Chris Potter was something of a wunderkind, arriving on the New York jazz scene as an 18 year old playing with Red Rodney, who had played alongside Charlie Parker. He continued to play in the bands of a range of musicians, including Dave Holland, Dave Douglas, Paul Motian, and Pat Metheny. In the meantime, he led groups of his own and recorded a number of albums for Criss Cros Jazz and Concord labels. Immediately following his work on Two Against Nature, he signed with Verve Records and released two albums, Gratitude and Traveling Mercies, that brought him directly to the attention of a wider audience. It was clear from his playing on these records as well as with Steely Dan that Potter was well versed in the bebop and post bop jazz vocabularies, but that he wasn’t going to be content merely playing Young Lions-style retro jazz.
A couple of years later Potter was working with his own groundbreaking group, Underground, which included keyboardist Craig Taborn, incorporating lots of different influences in his sound as well as modern techniques like sampling. In his online bio, Potter says “My aesthetic as a saxophonist has always been based in Bird and Lester Young and Sonny Rollins and all the other greats on the instrument.
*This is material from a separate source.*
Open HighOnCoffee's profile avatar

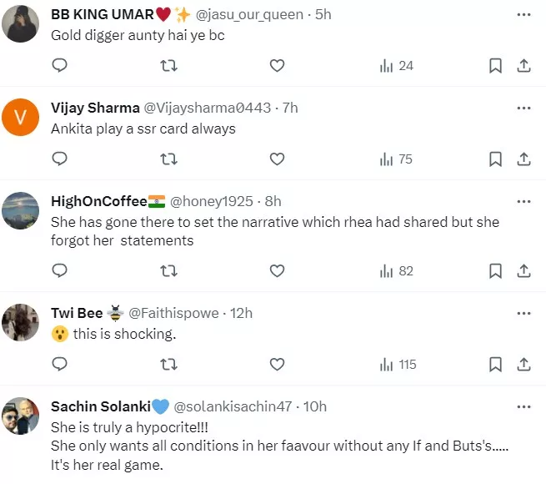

What I’ve learned from them in terms of phrasing, sound, and approach to rhythm I’ll never outgrow. However music’s a living thing; it has to keep moving. I’ve been touched by many forms of music, like funk, hip hop, country, different folk musics, classical music, etc., and for me not to allow these influences into my music would be unnecessarily self-limiting.”
On Two Against Nature‘s opener, “Gaslighting Abbie,” Potter plays over the last two minutes or so of music, providing an active counterpoint to the in the pocket groove that marks later Steely Dan albums. Potter offers an alto sax solo on “Janie Runaway” that is as snappishly perfect as any sax solo heard on a Steely Dan record. Potter plays not only alto, tenor, and soprano saxes, but also clarinet, flute, alto flute, and bass clarinet. But it’s the closer, “West of Hollywood” where Potter caught most listeners’ ears. His restless tenor sax has the last say on the record, playing his solo for the last four minutes of the song, navigating through not only tricky chord changes but change of key as well. The background chords become a constantly shifting, kaleidoscopic mosaic that he navigates harmonically but also rhythmically and conceptually to deliver a solo that is true to the song’s turbulent, anxious nature as well as a coherent statement. Uncharacteristically, the solo ends suddenly when the track comes to a halt that is neither expected nor comforting.
Though Fagen and Becker used a couple of other sax players on the record, for all of the major solo work they called in Potter, and he reappeared on their next album, Everything Must Go, as well. This makes sense when you consider that on these last two Steely Dan albums Becker and Fagen were playing more of the music themselves than they had in a while as well as handling their own production. By the time of Two Against Nature, Fagen had released two records and Becker one, so they had been able to move towards making records a bit more quickly with fewer musicians.